Ocular Rosacea (OR) is a common chronic inflammatory and vision-threatening disease of the ocular surface often associated with Meibomian gland dysfunction (MGD). Despite its clinical impact, OR remains underdiagnosed and incurable. The pathogenesis of OR and MGD is poorly understood, partly due to a lack of reliable experimental models. This study described the development of a new rat model of MGD and OR, and validated its relevance by comparing with the human pathology. Targeted exposure of rat eyelid to UVB, a known triggering factor for rosacea, caused acute damage to eyelid skin and MGs with increased oxidative stress, mitochondrial dysfunction, apoptosis, inflammation, and elevated lipid production.
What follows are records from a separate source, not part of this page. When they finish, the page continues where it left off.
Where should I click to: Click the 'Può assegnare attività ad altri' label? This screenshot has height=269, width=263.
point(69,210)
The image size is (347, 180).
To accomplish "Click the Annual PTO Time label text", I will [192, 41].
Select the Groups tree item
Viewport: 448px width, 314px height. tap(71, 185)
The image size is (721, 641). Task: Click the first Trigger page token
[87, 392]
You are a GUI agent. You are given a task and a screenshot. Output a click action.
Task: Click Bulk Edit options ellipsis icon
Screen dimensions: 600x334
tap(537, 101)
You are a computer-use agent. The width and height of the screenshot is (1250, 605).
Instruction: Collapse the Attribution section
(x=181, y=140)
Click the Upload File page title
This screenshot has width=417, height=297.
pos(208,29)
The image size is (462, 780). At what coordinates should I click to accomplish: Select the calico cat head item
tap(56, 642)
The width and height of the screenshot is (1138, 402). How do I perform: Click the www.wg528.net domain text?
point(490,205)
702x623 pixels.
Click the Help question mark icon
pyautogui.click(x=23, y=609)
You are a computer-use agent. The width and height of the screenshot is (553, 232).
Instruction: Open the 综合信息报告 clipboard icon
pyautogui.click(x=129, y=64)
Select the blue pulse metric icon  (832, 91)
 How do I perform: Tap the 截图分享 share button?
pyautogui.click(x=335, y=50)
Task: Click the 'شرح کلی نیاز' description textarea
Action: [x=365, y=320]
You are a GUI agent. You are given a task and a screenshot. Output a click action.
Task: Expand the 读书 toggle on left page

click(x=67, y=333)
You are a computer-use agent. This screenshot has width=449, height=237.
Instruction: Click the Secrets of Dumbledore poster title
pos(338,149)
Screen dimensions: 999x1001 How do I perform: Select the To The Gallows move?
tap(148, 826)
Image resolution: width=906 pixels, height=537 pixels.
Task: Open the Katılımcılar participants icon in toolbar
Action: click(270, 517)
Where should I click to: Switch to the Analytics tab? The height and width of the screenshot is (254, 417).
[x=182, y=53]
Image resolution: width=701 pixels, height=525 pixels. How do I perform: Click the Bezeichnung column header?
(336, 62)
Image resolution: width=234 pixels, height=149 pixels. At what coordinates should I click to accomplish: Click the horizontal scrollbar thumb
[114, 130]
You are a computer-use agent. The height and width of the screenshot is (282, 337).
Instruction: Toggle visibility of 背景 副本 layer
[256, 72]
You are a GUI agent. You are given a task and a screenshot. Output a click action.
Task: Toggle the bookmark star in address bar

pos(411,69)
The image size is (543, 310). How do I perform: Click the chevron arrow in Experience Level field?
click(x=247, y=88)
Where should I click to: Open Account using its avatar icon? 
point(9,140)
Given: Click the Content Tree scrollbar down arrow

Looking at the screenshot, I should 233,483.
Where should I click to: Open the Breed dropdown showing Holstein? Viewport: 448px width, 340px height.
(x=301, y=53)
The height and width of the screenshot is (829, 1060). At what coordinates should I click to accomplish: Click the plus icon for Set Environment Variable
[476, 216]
While inflammation and lipid hyperproduction decreased during the two-week healing process, MG duct hyperkeratinization and meibocyte stem cell depletion persisted, leading to MGD and corneal epithelial defects. Progressive fibrosis in rat MGs was similar to that observed in human OR patients, suggesting chronic and irreversible damage to MGs. Transcriptomic intersection analysis showed overlapping gene regulation patterns between UVB-exposed rat MGs and human rosacea and MGD. Lipidomic analysis revealed UVB-induced changes in MG lipid composition, paralleling human MGD. This model is a valuable tool for studying the pathophysiology of MGD in OR and evaluating new treatments. The transcriptomic and lipidomic similarities between rat model and human disease provide insights into shared molecular pathways and lipid composition, offering potential biomarkers for diagnosis and therapeutic targets.